Por un lado existen diseñadores o marcas de moda reconocidos alrededor del mundo por expresar la delicadeza, el lujo o la originalidad de sus piezas. Por el otro, existen muchas marcas que permiten a gran parte de la población vestir con un presupuesto mínimo.
Las tiendas minoristas de ropa facilitan el acceso a las tendencias, colores y tejidos del momento; responden a las necesidades de las personas que se visten para cualquier ocasión; promueven las ofertas a través de publicidades creando patrones de compra y venta.
Algunos usan fast fashion por no tener más opciones, porque es lo que conocen y realmente no saben su impacto ambiental, y quizás ni les importaría. Pues el consumo consciente es un concepto tan reciente que pocos sabemos de su importancia y solo nos centramos en promoverlo sin pensar en quiénes pueden o no pueden acceder a él.
Durante la década más importante para la actual crisis climática, en la que más se promueve el uso de productos ecofriendly para contribuir con la conservación del ambiente, solo los que tienen con qué pueden elegir el artículo con el menor impacto ambiental posible. Mientras otros no tienen opciones.
Es el caso de Jenny, una joven venezolana y migrante, que perdió su ropa durante su viaje a Chile. En la pila de ropa formada en el desierto del Desierto de Atacama, donde llegan containers de ropa desde EEUU, busca opciones para vestir.
Los puertos de países latinoamericanos terminan recibiendo toneladas de ropa de marcas de fast fashion, que no se vendió en los países de origen. Algunas de ellas terminan en mercados populares o, incluso, en vertederos, para al final incinerarse.
Las dos caras del fast fashion en Venezuela
En Venezuela, durante temporadas de fiesta y celebración como diciembre, el bulevar de Sabana Grande en Caracas estaba repleto de buhoneros, con sus promociones de hasta 3 franelas por $5.

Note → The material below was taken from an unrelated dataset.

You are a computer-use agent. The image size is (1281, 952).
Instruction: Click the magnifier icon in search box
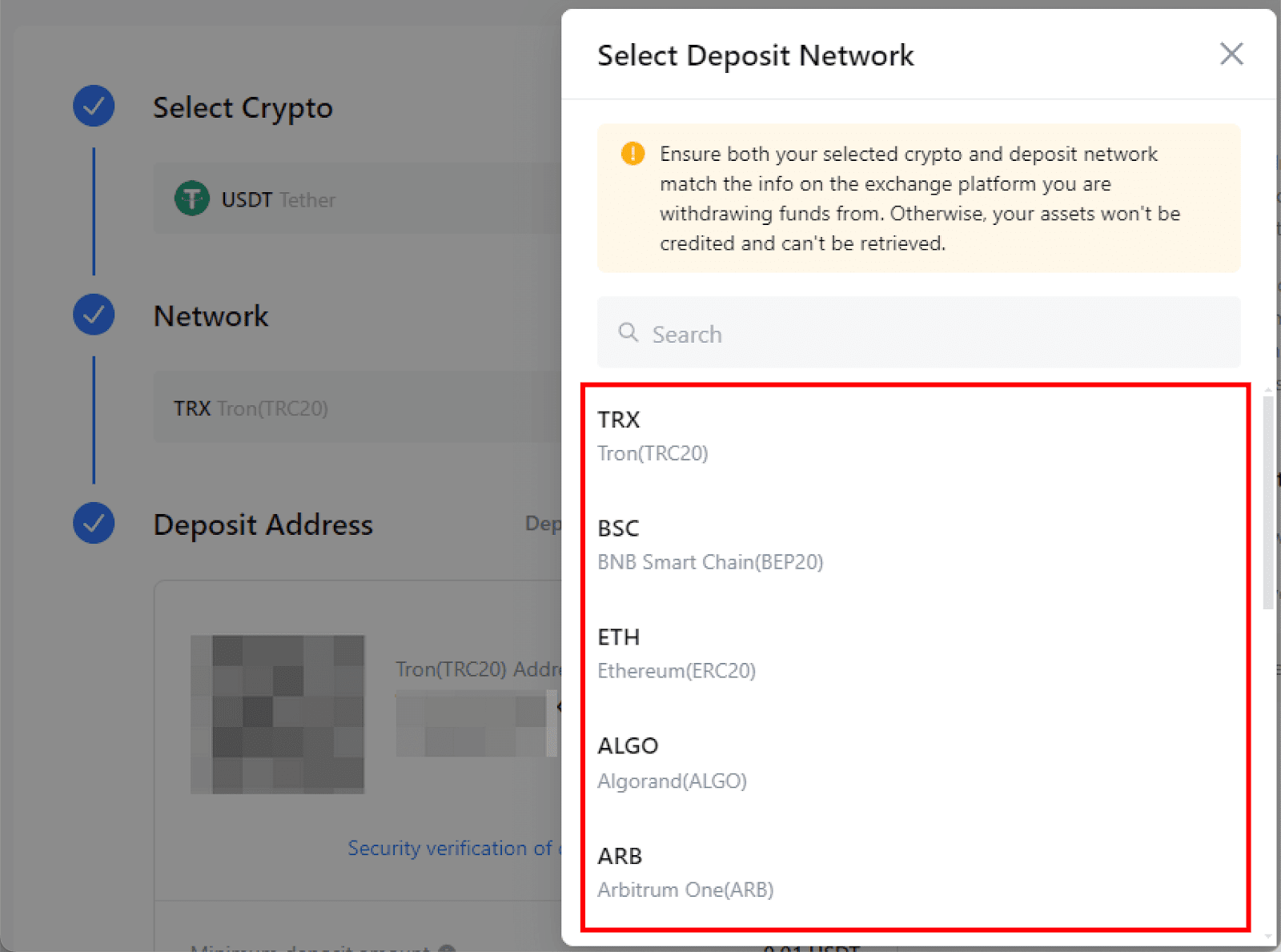tap(628, 333)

En un país donde el sueldo mínimo es de $2,5, aun el fast fashion de marcas globales es inaccesible para una gran mayoría de la población. Considerando, además, que Inditex, uno de los mayores retailers del mundo, cerró sus tiendas en el país.
No significa que los venezolanos no vistan de Bershka, Zara o H&M —a pesar de no tener tienda acá— sino que no hay un almacén oficial. Porque la ropa de estas marcas aún se encuentra en mercados populares que revenden la ropa, o en otras tiendas como Aishop o Mr Piece.
Para la mayoría de los venezolanos, y debido a la crisis socioeconómica que ha atravesado el país en los últimos años, las opciones de consumo ético están alejadas de su realidad.
Traki, por ejemplo, el departamento más grande de Venezuela que produce ropa nacionalmente, según sus etiquetas, tiene precios de pantalones que varían entre los $15 o camisas entre los $12. Quizás sea ropa hecha en territorio nacional, pero no garantizan la transparencia en sus procesos.
Y entre las opciones de consumo accesible se encuentra la búsqueda de tesoros de ropa en mercados populares de las ciudades. En el caso de Caracas está Catia, El Cementerio o La Hoyada.
Todavía hay opciones accesibles para las familias venezolanas que compran por temporadas, tal como lo hacía mi mamá en diciembre con los estrenos, o para comprarme zapatos nuevos para iniciar el año escolar.
Sin embargo, a pesar de que la movida por una moda más justa también llegó a Venezuela, las prendas sostenibles, éticas o hechas a mano son exclusivas para un grupo reducido.
La moda ética no puede ser un privilegio
La calidad de vida del trabajador es importante cuando hablamos de moda ética, porque se toma en cuenta su espacio de trabajo, tiempo y dedicación para elaborar una pieza.
La moda ética permite contar la historia de cada prenda y quiénes se involucraron para su producción, por eso su valor económico es más elevado que el de la ropa masiva. Pero mientras la ética sea exclusiva, la crisis climática se agrava, pues solo durante la cadena de suministro de textiles sintéticos y vestimenta se genera el 5% de las emisiones globales de carbono, según el Foro Económico Mundial.
Es responsabilidad de las marcas educar a sus consumidores, pero también hacer que el consumo ético sea accesible para todas las personas. Como activistas de moda, nuestro deber es cuestionar el sistema actual de la industria, que deja de lado a los más vulnerables en cada reestructuración.